* **Records to process**:
════════════════════

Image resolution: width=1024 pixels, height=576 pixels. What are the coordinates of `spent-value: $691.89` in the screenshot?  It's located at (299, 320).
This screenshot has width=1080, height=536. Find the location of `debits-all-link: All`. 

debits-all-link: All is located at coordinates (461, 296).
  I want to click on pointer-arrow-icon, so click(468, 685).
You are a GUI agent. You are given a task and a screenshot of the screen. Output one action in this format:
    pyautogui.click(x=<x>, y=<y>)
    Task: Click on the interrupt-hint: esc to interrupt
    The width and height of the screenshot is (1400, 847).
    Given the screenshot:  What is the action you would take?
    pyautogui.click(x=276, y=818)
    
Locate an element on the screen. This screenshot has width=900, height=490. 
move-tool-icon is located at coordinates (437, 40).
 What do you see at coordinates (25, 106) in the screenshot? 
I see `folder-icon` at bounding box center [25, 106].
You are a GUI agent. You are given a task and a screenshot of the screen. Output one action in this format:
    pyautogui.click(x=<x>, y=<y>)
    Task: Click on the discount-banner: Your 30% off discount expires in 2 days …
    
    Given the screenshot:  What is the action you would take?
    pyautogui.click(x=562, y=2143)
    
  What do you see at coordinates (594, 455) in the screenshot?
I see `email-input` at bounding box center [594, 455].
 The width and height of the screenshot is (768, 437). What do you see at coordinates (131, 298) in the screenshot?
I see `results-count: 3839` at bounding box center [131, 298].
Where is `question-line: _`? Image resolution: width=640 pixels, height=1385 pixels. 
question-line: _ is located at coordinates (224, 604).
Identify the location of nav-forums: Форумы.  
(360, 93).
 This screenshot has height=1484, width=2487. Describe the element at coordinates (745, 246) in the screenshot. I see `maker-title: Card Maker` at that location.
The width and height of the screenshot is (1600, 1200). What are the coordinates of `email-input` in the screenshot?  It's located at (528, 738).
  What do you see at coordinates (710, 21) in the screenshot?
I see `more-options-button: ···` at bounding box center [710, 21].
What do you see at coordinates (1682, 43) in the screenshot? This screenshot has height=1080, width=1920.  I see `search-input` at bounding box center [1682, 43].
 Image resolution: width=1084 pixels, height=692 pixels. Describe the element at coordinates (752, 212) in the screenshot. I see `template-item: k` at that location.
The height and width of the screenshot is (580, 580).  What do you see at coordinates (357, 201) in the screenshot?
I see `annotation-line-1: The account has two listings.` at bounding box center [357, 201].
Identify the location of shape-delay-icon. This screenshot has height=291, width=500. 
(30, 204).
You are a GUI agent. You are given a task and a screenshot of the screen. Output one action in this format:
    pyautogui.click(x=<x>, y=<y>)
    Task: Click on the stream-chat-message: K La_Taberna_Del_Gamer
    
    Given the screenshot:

════════════════════

* **Problem description**: Reproduce everything in the listing from the line containing "The width and height of the screenshot is (1600, 1200)." down to the line containing "Image resolution: width=1084", with both of those lines included.

* **Answer to this exercise**:
The width and height of the screenshot is (1600, 1200). What are the coordinates of `email-input` in the screenshot?  It's located at (528, 738).
  What do you see at coordinates (710, 21) in the screenshot?
I see `more-options-button: ···` at bounding box center [710, 21].
What do you see at coordinates (1682, 43) in the screenshot? This screenshot has height=1080, width=1920.  I see `search-input` at bounding box center [1682, 43].
 Image resolution: width=1084 pixels, height=692 pixels. Describe the element at coordinates (752, 212) in the screenshot. I see `template-item: k` at that location.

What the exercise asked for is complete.